Entre deux monts de roses et de lis,
Était placée une rose naissante,
Qui relevait leur blancheur ravissante,
Et recevait un nouveau coloris.
Dans un corset sa taille prisonnière
Pouvait tenir, sans peine, entre dix doigts :
Sous un jupon, d’une étoffe légère,
Un bas de lin, paraissait quelquefois
Tiré si bien, et si blanc à la vue,
Qu’on aurait cru voir une jambe nue :
Bref, dans l’enclos d’un soulier fait au tour,
Son petit pied inspirait de l’amour.
L’enfant ailé, plus espiègle qu’un page,
Comme j’ai dit, lui gardait une dent.
« Voici le temps, — dit-il, — ça, faisons rage,
« Et dérangeons tout ce vain étalage,
« Chez cet objet qui m’est indifférent. »
Aussitôt dit, il change de nature ;
Puce devient ; d’abord lui saute au cou,
Au front, au sein, à la main, fait le fou,
Laissant partout une vive piqûre.

Notre beauté très-sensible à l’assaut,
Cherche la puce, en veut faire justice :
Mais Cupidon s’esquive par un saut,
Et, doucement, sous son corset se glisse,
Y fait carnage et n’en veut déloger.
Fillettes sont bons morceaux à gruger ;
L’Amour en fait souvent son ordinaire.
Si comme lui je savais me venger,
De par saint Jean ! je ferais bonne chère…

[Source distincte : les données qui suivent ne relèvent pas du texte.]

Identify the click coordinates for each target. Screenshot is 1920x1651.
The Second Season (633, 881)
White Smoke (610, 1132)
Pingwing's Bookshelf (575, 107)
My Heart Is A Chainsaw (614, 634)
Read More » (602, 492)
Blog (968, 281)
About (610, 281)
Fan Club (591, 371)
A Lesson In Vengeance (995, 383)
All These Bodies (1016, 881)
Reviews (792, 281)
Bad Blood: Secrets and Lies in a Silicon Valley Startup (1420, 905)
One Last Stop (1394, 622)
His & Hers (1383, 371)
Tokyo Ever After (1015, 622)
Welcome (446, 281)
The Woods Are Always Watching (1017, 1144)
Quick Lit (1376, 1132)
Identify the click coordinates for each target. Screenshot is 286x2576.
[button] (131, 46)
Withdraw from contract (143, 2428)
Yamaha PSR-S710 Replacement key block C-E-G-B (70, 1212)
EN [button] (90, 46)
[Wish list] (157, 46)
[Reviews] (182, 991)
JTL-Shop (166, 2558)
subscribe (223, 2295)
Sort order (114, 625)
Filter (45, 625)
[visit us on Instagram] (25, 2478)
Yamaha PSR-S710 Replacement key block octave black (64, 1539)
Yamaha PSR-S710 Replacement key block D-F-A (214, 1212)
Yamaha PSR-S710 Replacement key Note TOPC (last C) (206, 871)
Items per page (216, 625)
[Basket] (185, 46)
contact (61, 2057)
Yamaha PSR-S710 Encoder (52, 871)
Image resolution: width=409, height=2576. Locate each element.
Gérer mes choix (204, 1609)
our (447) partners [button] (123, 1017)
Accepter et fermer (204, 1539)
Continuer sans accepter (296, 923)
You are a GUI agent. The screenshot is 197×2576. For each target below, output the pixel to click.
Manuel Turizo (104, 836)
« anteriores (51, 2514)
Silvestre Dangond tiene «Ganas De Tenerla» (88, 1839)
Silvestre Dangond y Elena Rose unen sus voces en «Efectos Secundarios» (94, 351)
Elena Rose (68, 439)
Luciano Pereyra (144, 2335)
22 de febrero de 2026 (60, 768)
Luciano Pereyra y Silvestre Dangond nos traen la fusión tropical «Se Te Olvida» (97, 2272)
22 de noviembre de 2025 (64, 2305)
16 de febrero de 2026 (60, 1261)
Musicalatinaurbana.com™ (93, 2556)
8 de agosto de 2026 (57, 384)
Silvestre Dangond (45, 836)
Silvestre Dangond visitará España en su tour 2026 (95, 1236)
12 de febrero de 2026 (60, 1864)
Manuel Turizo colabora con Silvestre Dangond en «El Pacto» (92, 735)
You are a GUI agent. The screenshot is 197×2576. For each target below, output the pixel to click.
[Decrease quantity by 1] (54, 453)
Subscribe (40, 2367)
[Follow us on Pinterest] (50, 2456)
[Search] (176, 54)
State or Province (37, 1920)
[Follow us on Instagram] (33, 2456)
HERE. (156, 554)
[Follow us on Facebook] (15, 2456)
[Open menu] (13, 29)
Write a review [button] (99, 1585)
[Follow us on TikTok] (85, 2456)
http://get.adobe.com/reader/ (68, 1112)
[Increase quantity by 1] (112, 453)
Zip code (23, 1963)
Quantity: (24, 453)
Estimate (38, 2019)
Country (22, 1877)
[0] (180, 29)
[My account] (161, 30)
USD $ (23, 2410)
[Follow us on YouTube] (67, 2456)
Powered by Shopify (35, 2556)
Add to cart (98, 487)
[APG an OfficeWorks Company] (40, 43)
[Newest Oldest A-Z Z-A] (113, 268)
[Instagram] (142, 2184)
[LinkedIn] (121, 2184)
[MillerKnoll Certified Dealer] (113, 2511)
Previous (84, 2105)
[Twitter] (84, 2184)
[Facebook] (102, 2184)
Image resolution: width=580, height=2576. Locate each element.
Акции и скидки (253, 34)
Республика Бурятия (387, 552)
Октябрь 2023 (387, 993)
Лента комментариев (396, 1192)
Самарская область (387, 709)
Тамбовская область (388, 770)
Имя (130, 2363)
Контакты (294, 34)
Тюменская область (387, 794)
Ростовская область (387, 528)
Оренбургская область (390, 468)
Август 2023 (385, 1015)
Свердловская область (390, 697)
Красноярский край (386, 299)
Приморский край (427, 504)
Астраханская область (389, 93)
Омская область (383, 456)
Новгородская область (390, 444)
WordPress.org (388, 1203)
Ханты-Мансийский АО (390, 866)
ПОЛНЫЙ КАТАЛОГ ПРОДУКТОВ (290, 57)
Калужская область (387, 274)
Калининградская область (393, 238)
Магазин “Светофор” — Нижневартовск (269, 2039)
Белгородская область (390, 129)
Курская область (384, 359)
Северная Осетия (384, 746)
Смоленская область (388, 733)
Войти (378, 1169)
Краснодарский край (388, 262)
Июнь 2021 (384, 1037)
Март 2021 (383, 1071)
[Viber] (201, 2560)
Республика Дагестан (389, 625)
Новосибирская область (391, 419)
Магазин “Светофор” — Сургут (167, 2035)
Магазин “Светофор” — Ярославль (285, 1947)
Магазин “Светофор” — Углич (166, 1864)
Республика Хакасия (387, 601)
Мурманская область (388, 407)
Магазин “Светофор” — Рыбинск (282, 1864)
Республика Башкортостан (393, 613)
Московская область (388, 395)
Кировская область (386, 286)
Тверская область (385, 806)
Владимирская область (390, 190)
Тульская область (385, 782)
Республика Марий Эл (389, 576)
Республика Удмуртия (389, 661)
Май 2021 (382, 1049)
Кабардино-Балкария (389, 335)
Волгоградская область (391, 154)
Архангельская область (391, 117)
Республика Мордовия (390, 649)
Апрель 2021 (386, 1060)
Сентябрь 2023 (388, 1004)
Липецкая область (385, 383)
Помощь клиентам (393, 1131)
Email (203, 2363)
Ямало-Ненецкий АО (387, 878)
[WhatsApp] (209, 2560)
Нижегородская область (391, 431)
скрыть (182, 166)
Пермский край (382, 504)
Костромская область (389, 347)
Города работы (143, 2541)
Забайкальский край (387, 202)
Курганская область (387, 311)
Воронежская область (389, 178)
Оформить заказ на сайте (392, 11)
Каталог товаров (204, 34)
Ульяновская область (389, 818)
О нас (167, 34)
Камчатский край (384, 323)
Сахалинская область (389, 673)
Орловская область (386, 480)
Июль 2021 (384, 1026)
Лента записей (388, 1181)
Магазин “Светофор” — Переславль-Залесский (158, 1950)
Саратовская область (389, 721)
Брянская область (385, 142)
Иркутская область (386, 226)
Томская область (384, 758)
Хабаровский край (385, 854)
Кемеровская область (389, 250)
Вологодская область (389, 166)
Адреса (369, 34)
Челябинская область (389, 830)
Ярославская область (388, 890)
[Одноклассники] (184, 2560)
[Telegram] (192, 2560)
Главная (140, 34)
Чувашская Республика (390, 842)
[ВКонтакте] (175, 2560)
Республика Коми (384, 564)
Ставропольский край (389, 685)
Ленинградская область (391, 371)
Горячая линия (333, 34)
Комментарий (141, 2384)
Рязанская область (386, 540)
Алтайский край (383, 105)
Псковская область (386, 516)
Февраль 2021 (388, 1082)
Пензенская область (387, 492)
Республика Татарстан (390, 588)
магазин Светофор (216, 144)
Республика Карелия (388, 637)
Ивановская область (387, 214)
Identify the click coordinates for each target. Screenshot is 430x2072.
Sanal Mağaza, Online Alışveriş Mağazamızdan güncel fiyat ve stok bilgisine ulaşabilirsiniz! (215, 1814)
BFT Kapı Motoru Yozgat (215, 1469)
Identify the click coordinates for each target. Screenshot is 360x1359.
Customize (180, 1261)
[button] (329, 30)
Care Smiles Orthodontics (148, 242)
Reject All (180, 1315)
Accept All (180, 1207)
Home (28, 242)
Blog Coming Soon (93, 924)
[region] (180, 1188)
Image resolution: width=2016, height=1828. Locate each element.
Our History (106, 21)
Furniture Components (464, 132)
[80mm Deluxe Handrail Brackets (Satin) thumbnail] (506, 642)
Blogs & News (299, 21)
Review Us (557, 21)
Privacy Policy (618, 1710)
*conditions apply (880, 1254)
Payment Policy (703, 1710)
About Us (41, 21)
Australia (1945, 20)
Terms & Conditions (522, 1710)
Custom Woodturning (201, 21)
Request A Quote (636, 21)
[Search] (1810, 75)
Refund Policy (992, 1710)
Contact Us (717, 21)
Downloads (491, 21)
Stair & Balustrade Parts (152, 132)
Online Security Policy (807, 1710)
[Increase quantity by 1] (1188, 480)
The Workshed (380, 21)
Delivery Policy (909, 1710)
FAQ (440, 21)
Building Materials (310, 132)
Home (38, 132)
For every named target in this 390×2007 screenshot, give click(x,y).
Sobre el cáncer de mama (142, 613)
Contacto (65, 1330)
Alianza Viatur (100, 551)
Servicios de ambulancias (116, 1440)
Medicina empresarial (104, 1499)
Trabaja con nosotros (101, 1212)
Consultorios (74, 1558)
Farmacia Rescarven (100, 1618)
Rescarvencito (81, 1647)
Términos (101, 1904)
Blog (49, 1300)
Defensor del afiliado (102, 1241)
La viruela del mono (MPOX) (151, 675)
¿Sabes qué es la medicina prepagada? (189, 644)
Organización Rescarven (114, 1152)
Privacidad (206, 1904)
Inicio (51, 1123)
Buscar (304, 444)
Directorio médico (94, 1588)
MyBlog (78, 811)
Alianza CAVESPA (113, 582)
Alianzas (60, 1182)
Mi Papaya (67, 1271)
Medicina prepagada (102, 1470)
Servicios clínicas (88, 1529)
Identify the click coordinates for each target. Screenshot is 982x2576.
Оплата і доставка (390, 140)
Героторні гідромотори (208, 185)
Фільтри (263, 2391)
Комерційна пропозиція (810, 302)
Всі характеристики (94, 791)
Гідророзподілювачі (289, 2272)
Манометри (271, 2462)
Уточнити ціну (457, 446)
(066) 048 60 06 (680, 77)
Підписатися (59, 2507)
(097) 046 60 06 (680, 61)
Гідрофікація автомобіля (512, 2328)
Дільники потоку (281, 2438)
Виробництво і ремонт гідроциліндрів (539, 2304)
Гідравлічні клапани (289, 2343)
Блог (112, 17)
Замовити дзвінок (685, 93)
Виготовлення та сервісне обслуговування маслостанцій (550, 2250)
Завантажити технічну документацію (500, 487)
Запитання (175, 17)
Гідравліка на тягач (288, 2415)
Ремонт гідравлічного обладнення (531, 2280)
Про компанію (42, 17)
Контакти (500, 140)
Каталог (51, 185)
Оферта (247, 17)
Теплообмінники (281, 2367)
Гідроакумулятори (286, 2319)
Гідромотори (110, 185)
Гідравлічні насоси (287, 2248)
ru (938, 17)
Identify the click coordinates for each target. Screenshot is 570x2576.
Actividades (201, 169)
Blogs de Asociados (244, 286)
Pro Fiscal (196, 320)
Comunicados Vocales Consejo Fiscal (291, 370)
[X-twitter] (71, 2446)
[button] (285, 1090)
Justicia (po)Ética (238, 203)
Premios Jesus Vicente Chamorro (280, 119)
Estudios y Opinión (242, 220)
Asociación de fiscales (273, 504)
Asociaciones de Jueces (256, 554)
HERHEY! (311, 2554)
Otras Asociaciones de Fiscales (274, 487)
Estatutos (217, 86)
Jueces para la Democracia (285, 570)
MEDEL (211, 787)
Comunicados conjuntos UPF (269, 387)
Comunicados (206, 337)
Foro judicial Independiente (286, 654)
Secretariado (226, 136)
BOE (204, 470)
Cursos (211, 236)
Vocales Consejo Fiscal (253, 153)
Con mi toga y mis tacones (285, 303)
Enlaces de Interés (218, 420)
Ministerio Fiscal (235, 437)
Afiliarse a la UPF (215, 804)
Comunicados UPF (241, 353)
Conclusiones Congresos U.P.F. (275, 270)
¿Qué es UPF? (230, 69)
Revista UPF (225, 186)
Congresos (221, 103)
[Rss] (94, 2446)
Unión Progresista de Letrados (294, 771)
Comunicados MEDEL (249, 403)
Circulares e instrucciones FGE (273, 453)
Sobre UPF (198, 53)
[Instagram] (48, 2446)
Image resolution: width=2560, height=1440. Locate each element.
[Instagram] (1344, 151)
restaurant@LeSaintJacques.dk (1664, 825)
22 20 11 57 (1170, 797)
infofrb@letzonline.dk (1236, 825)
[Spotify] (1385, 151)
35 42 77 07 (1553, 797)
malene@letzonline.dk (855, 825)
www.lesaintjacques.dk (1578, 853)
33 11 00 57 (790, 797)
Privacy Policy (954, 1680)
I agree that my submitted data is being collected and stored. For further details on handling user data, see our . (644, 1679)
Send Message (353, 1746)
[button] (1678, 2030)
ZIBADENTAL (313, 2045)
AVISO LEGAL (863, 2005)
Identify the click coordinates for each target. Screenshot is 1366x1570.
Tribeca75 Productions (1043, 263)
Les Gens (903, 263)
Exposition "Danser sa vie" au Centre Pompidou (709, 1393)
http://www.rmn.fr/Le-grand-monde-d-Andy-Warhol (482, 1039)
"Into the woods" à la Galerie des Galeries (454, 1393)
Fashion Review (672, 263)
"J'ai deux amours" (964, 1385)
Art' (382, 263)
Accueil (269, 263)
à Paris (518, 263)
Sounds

Agnès enfin déchire son corset,
Le jette au loin, arrache sa chemise,
Et montre au jour deux montagnes de lait.
Où, sur chacune, une fraise est assise.
Elle visite et regarde en tous lieux,
Où s’est caché l’ennemi qui l’assiège ;
Mais il était déjà loin de ses yeux,
Et lui mordait une cuisse de neige.
Ce dernier coup accroît ses déplaisirs ;
Elle défait sa jupe, tout émue :
Au même instant, mille amoureux zéphirs,
Vont caresser ce qui s’offre à leur vue ;
Et combattant en foule a ses côtés,
Par une heureuse et douce préférence.
Sauvent l’Amour d’une prompte vengeance,
Qui l’attendait au sein des voluptés.
À la faveur d’un saut, d’une gambade,
Le petit dieu soutient sa mascarade,
Aux barres joue, et sans cesse fend l’air ;
Il vient s’offrir lui-même à la belle ;
Puis il s’échappe aussi prompt qu’un éclair,
Et fait cent tours de vrai polichinelle.

Pendant ce jeu, vers un jeune taillis,
L’amour lorgnait un portail de rubis,
Fief en tous lieux, relevant de Cythère,
Mais que la belle, injuste et téméraire,
Avec chaleur disputait à Cypris.
Plus mille fois que la nature humaine
Les immortels sont jaloux de leurs droits.
Puis, il était question d’un domaine
À faire seul l’ambition des rois.

Dans cette enceinte, aux alarmes, fermée,
Régnaient en paix les délices des sens ;
Il y coulait une source enflammée
De pâmoisons et de ravisse mens…
Contre tel fort, besoin est de courage :
L’Amour en a bonne provision.
Il fait l’attaque, il force le passage,
Et prend d’assaut ce charmant apanage,
Malgré l’effort de la rébellion.

. . . . . . . . . . . . . . . . . . . .

« Calmez, Agnès, ce courroux qu’on voit naître,

« Ne craignez rien pour ce charmant séjour :
« Si le premier, l’Amour s’en rend le maître,
« C’est un tribut qui n’est dû qu’à l’Amour. »
vaines raisons ! on court à la vengeance
Un doigt de rose, à cet effet armé,
Tient lui tout seul, l’ennemi renfermé :
Et le pressant, l’attaque à toute outrance.
Cupidon fuit par un étroit sentier ;
On le poursuit ; l’attaque est redoublée :
Le doigt vengeur met l’alarme au quartier,
Et la demeure en est toute troublée.

Les citoyens de ce séjour heureux,
Les doux plaisirs, les charmantes ivresses,
Jusques alors oisifs et langoureux,
Par ce combat sortent de leurs mollesses.
Chacun, d’un vol badin et caressant,
S’empresse autour de son aimable mère,
Répand sur elle un charme ravissant,
Et lui fait tôt oublier sa colère.
ce doigt vengeur, au meurtre destiné,
Fait sous ses coups, naître mille délices ;
L’Amour lui-même en est tout étonné,
Et se repent déjà de ses malices :
Il craint de voir son trône abandonné,
Et ses autels privés de sacrifices.
De son palais, enfin, la Volupté,
Sur l’œil d’Agnès pousse une sombre nue…
Elle se pâme ;………
……… elle tombe éperdue !

. . . . . . . . . . . . . . . .

L’Amour s’échappe et court épouvanté

Remplir Vénus d’une alarme imprévue…

. . . . . . . . . . . . . . . .

De son extase, à peine revenue,

L’aimable enfant recommença ce jeu ;
Elle y prit goût ; et par elle, dans peu,
Par l’univers la science en fut sue.
Mais nuit et jour, chez le peuple nonnaîn,
Il fut en vogue : et cette heureuse histoire
Fut aussitôt écrite sur l’airain,
Pour en garder à jamais la mémoire !!!